Task to complete
Search the material for the word "computer" and copy every line in which it occurs.

....................

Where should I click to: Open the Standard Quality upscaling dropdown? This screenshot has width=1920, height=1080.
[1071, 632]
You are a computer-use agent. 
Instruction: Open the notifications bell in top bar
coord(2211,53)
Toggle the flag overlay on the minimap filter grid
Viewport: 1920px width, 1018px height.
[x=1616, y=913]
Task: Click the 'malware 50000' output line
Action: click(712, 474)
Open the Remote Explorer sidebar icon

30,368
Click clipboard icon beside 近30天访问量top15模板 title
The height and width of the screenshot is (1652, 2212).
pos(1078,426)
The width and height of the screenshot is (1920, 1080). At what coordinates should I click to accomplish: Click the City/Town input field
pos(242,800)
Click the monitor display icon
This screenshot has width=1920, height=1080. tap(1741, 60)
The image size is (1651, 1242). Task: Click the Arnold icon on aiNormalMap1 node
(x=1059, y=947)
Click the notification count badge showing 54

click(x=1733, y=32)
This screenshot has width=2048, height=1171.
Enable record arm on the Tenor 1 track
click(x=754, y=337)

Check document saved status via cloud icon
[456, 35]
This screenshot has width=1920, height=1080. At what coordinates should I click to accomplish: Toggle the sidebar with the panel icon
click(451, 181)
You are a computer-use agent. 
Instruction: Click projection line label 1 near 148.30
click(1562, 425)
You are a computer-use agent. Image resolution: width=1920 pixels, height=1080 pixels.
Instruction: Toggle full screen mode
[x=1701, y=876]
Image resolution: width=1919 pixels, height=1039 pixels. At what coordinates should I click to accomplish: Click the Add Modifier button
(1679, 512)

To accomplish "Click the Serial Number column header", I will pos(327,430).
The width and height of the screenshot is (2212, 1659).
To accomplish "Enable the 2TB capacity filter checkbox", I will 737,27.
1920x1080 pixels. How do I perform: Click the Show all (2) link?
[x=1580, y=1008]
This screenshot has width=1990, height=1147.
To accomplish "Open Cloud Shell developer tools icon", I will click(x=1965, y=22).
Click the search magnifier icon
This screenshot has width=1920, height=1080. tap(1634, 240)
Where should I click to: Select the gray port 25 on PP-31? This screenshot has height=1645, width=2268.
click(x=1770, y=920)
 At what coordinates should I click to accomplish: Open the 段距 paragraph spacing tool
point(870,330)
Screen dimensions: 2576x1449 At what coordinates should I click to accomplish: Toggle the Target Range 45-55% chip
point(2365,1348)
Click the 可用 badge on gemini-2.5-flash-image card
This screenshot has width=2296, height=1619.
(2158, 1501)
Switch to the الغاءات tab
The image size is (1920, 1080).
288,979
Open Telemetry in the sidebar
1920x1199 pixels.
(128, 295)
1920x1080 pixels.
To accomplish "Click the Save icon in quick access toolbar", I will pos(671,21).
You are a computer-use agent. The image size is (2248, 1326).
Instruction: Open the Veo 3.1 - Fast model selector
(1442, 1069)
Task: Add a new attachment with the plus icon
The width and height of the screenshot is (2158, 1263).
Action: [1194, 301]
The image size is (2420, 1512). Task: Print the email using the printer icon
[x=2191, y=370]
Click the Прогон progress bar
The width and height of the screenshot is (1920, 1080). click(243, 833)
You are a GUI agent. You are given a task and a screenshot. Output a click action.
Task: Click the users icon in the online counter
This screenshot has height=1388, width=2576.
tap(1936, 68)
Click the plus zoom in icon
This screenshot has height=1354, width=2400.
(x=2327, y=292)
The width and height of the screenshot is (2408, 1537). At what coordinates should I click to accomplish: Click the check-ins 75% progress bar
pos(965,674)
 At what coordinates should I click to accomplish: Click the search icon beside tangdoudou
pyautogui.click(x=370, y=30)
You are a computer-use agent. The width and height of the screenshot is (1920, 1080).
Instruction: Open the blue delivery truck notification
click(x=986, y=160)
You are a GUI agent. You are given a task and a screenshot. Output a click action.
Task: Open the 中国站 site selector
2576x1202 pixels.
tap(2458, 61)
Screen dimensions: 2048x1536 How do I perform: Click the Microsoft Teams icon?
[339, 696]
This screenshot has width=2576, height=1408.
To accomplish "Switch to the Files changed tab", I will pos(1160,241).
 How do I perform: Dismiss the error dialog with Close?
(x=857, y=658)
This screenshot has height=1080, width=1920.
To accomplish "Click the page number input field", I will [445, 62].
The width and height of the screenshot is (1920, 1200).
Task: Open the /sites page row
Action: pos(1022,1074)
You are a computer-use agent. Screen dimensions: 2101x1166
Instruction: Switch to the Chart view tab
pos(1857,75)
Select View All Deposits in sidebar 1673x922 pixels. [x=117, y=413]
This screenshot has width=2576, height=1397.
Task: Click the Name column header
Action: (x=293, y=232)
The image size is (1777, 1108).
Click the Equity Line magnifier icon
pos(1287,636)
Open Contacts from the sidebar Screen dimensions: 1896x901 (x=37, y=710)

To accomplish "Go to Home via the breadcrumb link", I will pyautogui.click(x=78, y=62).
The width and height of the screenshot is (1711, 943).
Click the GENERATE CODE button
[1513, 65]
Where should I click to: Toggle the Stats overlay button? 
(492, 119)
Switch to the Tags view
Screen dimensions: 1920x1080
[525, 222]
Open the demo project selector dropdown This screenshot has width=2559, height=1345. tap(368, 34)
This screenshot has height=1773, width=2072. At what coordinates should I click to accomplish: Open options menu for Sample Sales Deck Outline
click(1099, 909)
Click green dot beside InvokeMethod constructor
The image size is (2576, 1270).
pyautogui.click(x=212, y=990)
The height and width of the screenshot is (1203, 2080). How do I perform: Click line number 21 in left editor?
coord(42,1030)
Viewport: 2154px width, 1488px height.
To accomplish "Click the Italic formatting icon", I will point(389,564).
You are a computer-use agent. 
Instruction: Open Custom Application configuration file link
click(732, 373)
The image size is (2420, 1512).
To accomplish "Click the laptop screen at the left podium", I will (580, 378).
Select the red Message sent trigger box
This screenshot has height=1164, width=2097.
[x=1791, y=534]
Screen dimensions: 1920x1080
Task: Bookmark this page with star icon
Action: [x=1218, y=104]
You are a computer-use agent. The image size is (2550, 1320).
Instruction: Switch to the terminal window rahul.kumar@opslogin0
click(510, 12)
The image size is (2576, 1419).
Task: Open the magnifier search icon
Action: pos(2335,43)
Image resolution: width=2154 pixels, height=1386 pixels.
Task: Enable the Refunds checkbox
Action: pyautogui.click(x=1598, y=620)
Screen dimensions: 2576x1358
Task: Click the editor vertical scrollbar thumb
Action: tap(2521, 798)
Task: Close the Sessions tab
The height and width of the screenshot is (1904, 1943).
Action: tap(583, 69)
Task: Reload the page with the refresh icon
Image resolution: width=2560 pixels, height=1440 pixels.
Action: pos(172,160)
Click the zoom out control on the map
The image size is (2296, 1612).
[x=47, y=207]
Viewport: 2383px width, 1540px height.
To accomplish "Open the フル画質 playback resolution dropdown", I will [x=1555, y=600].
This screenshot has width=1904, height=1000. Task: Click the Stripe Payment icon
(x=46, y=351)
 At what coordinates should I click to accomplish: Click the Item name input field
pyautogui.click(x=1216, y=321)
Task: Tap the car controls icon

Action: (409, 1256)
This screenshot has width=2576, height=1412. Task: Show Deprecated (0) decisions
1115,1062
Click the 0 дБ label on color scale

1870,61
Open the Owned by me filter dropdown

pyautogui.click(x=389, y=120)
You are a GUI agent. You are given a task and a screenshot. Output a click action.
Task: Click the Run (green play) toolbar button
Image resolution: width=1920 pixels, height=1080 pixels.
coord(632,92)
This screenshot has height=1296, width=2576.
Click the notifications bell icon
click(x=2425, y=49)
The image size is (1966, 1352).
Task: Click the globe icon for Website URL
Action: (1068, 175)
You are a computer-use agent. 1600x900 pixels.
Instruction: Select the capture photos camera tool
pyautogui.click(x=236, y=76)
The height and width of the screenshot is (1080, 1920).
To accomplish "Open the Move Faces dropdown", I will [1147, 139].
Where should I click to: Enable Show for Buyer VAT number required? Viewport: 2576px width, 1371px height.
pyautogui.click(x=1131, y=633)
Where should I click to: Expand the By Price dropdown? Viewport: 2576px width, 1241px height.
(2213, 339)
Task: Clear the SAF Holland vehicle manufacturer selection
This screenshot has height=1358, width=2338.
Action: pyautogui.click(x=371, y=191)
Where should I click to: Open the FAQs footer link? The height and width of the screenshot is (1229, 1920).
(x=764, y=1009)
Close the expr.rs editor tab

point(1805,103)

....................

Output for this task
You are a computer-use agent. 
You are a computer-use agent. 
You are a computer-use agent. Image resolution: width=1920 pixels, height=1080 pixels.
You are a computer-use agent. The image size is (2248, 1326).
You are a computer-use agent. The width and height of the screenshot is (1920, 1080).
You are a computer-use agent. Screen dimensions: 2101x1166
You are a computer-use agent. 
You are a computer-use agent. The image size is (2550, 1320).
You are a computer-use agent. 1600x900 pixels.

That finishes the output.